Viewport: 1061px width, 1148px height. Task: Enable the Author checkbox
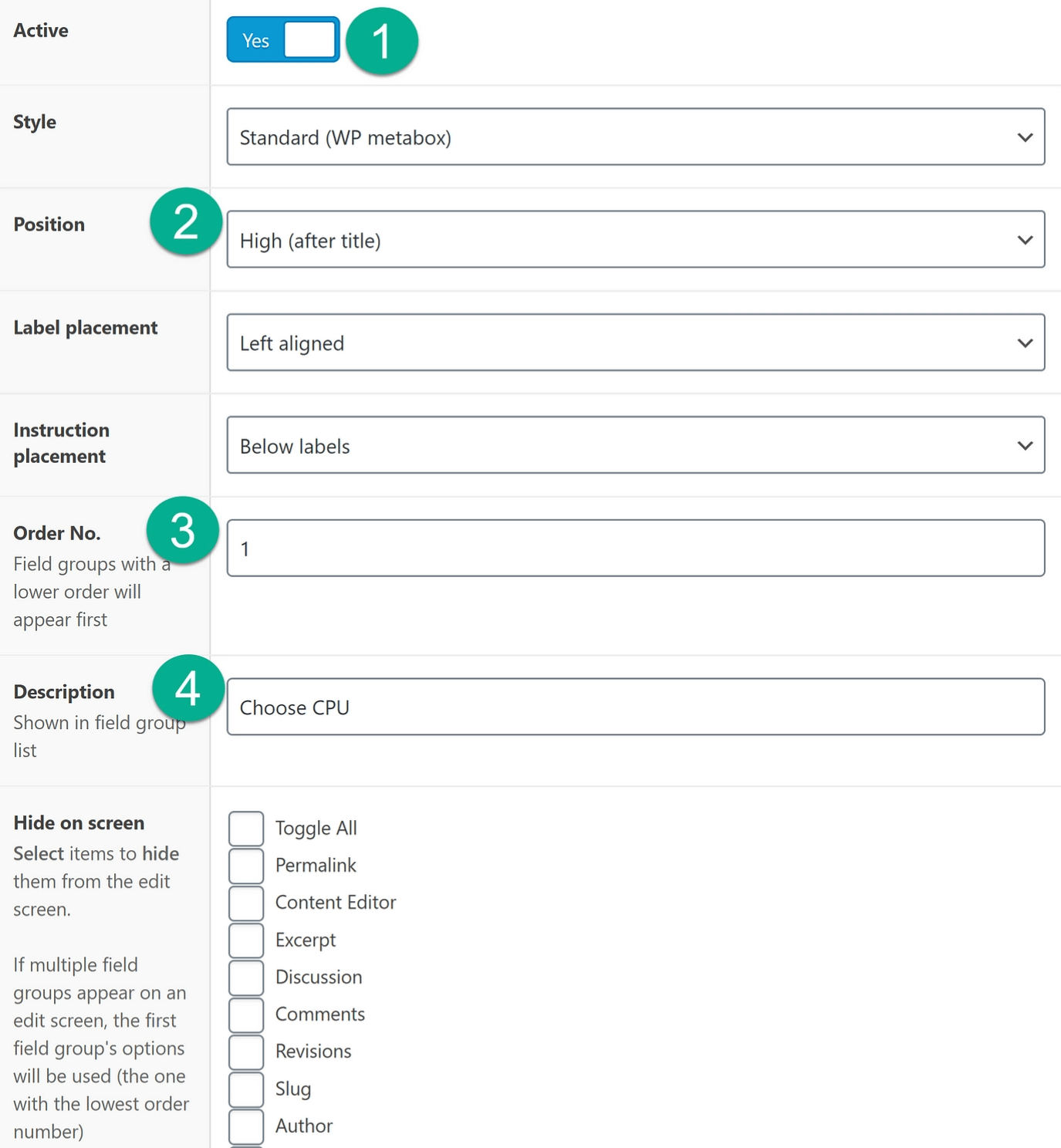(x=246, y=1126)
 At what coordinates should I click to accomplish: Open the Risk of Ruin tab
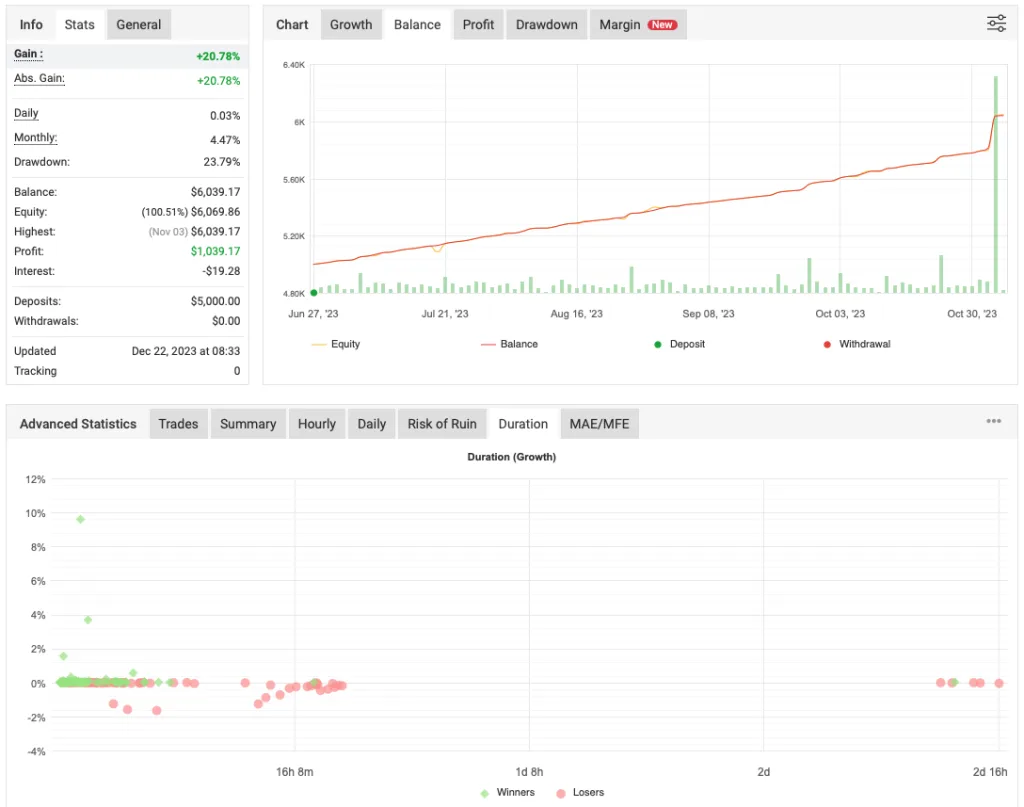coord(442,423)
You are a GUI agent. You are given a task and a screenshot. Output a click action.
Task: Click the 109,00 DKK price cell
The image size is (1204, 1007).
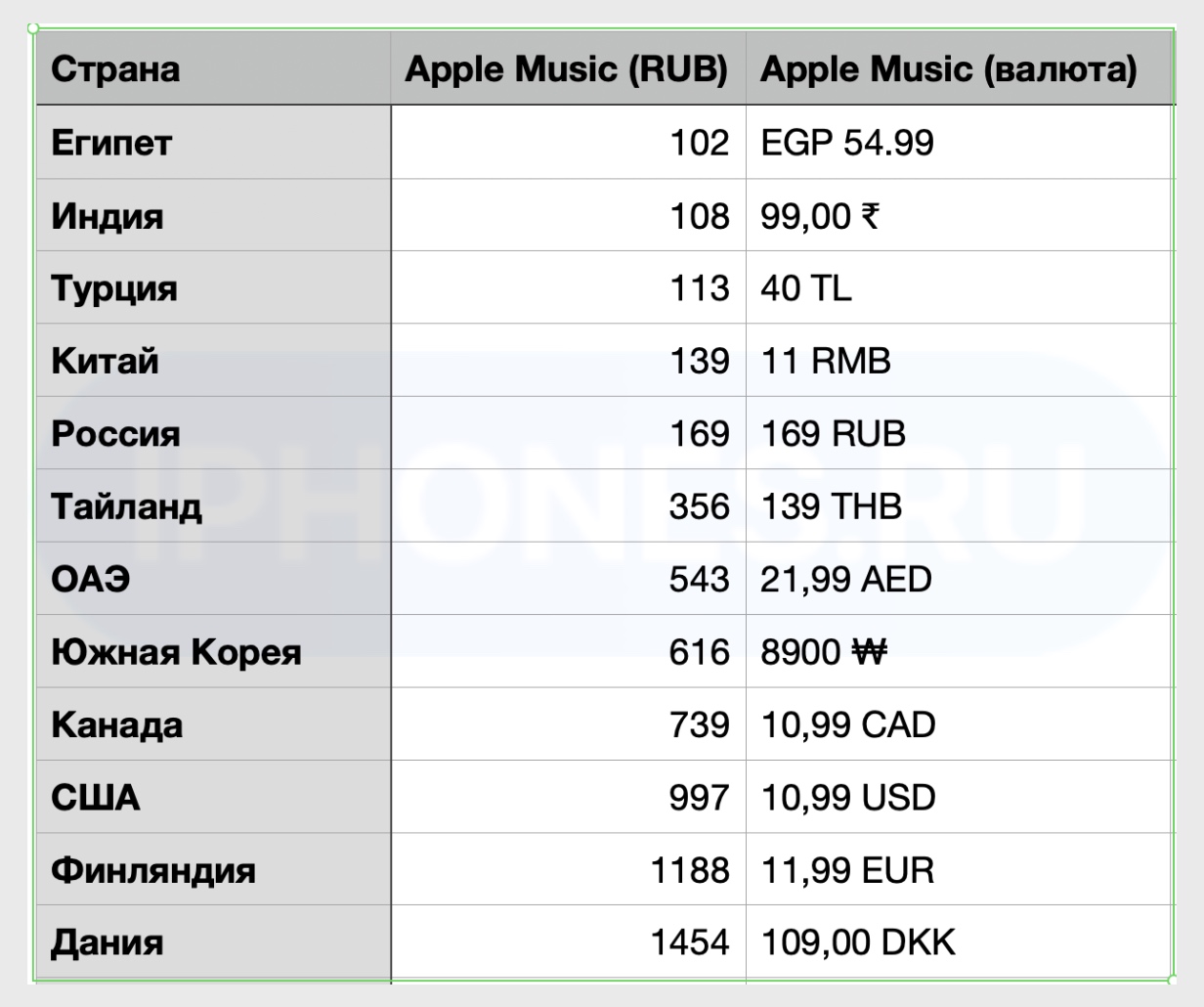tap(858, 942)
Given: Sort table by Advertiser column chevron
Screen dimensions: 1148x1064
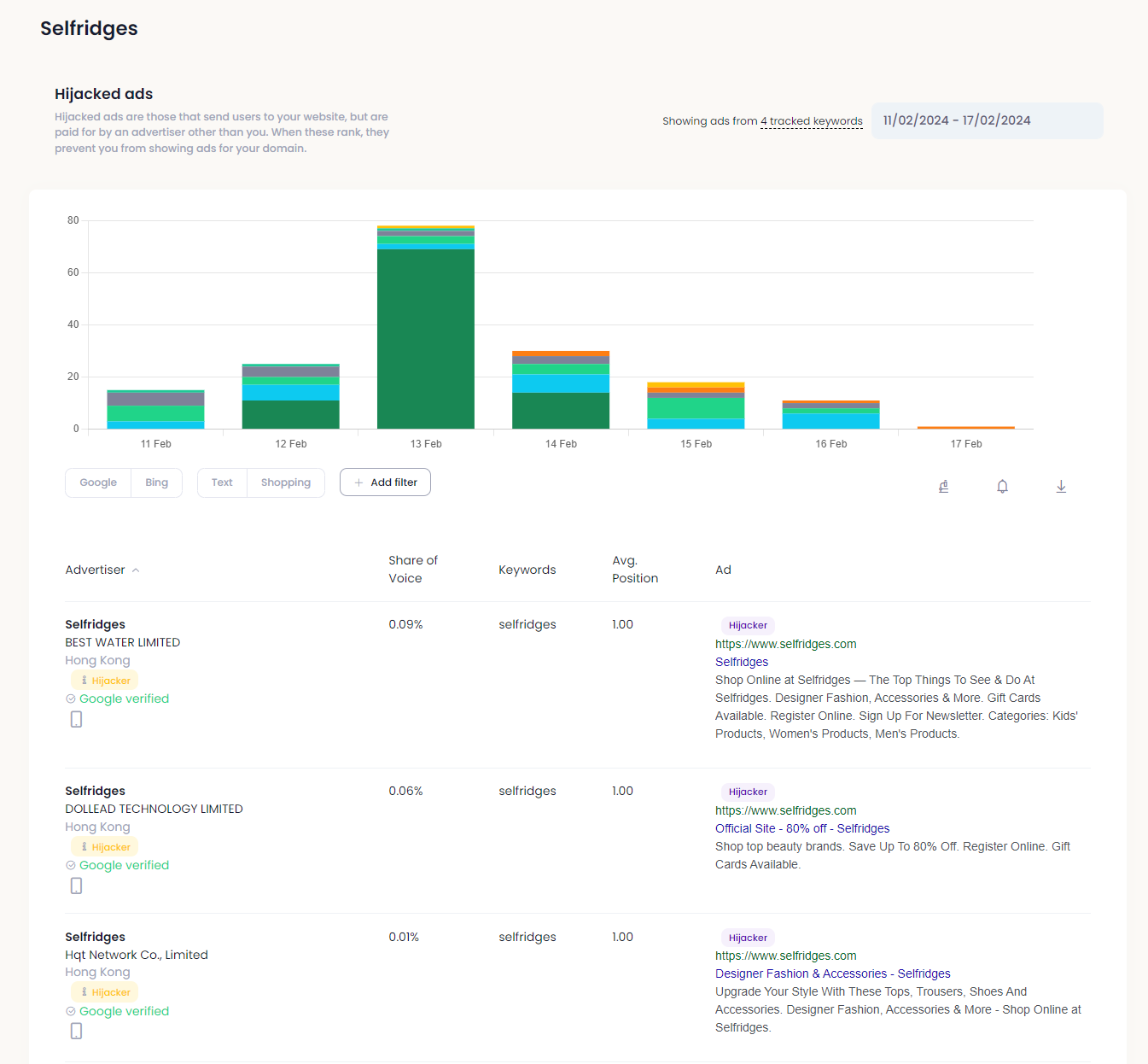Looking at the screenshot, I should (136, 570).
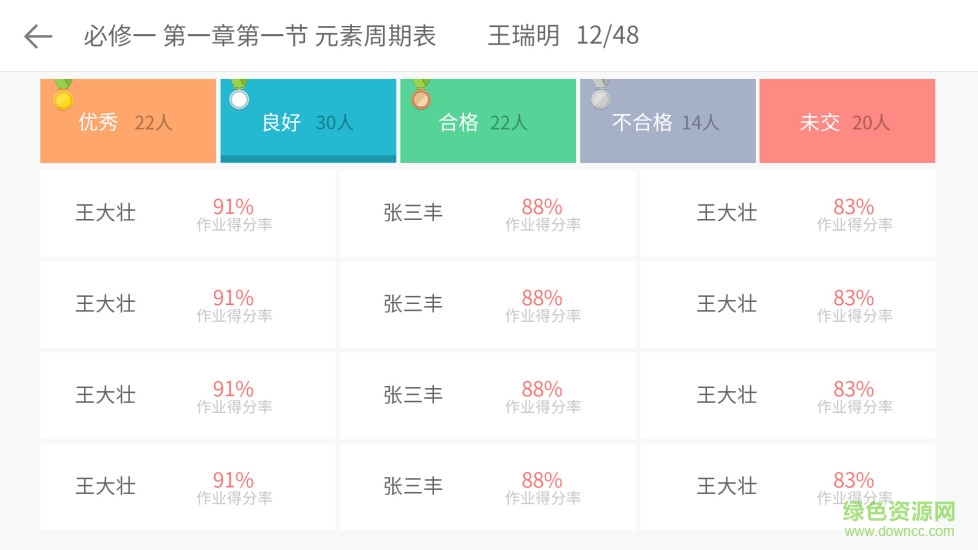The height and width of the screenshot is (550, 978).
Task: Open first row 王大壮 91% student card
Action: (x=187, y=213)
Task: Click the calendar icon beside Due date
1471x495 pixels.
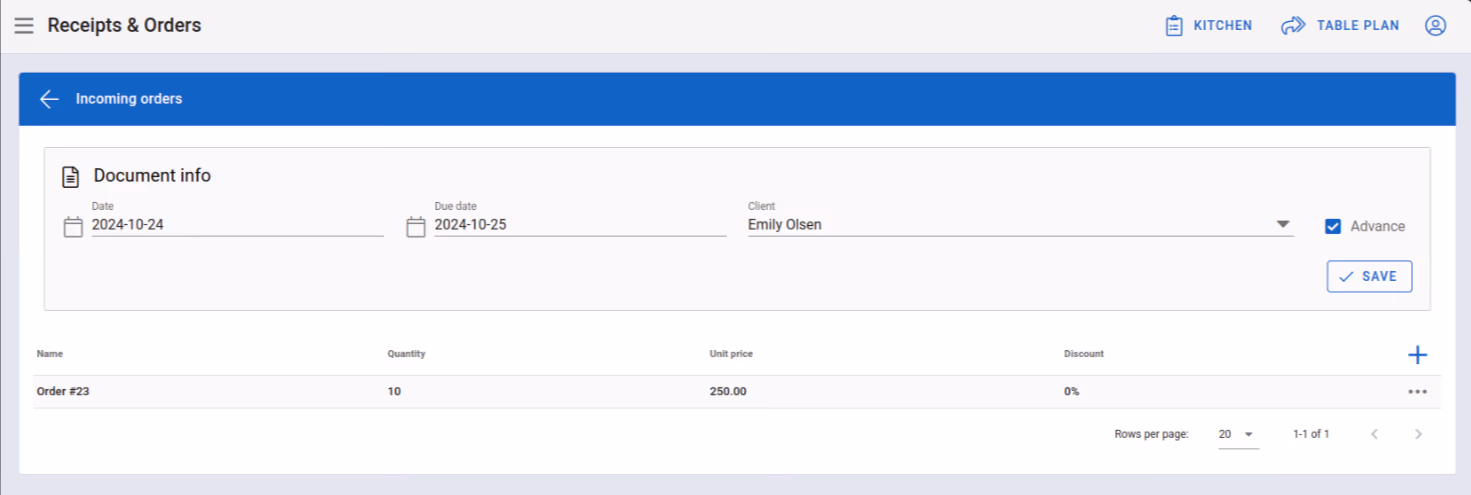Action: [416, 227]
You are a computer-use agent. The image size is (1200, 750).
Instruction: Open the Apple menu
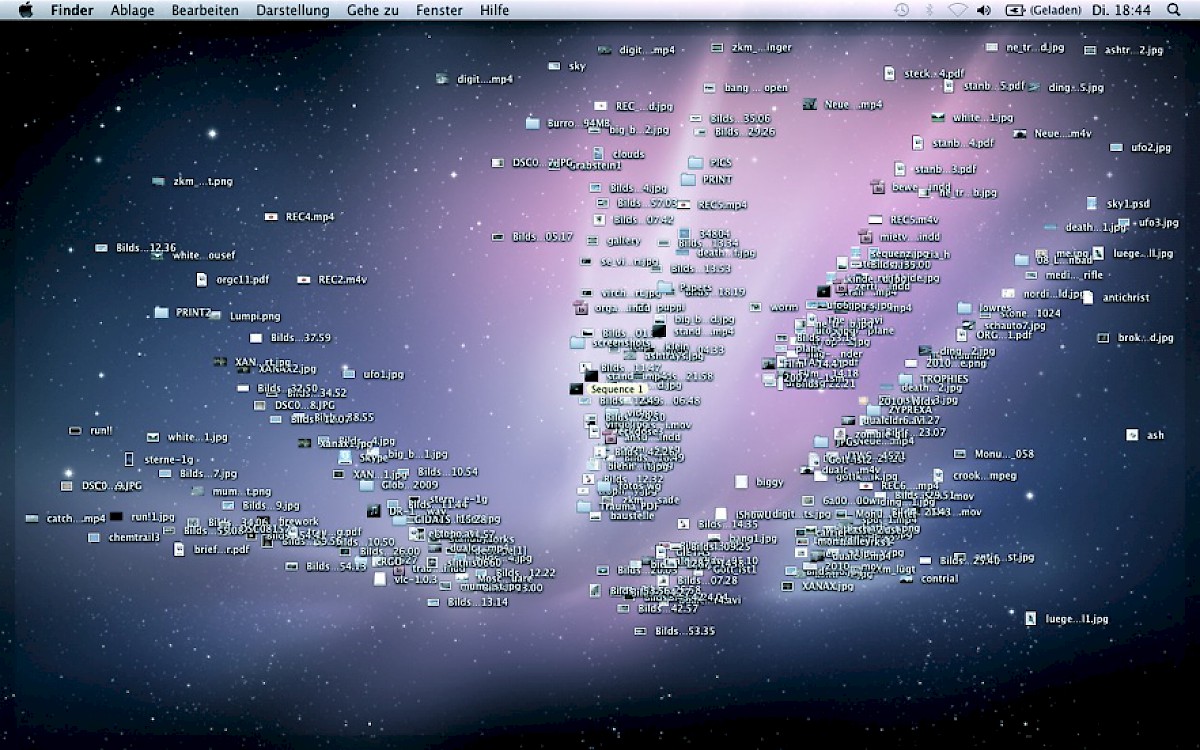click(26, 10)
═══
Reproduce, without alteration and without pictures, only those lines that lie between the first line of the entries above and the line containing "Given: Sort table", both of them included.

Viewport: 1061px width, 1148px height. Task: Enable the Author checkbox
(x=246, y=1126)
 At what coordinates should I click to accomplish: Open the Risk of Ruin tab
coord(442,423)
You are a GUI agent. You are given a task and a screenshot. Output a click action.
Task: Click the 109,00 DKK price cell
The image size is (1204, 1007).
tap(858, 942)
Given: Sort table by Advertiser column chevron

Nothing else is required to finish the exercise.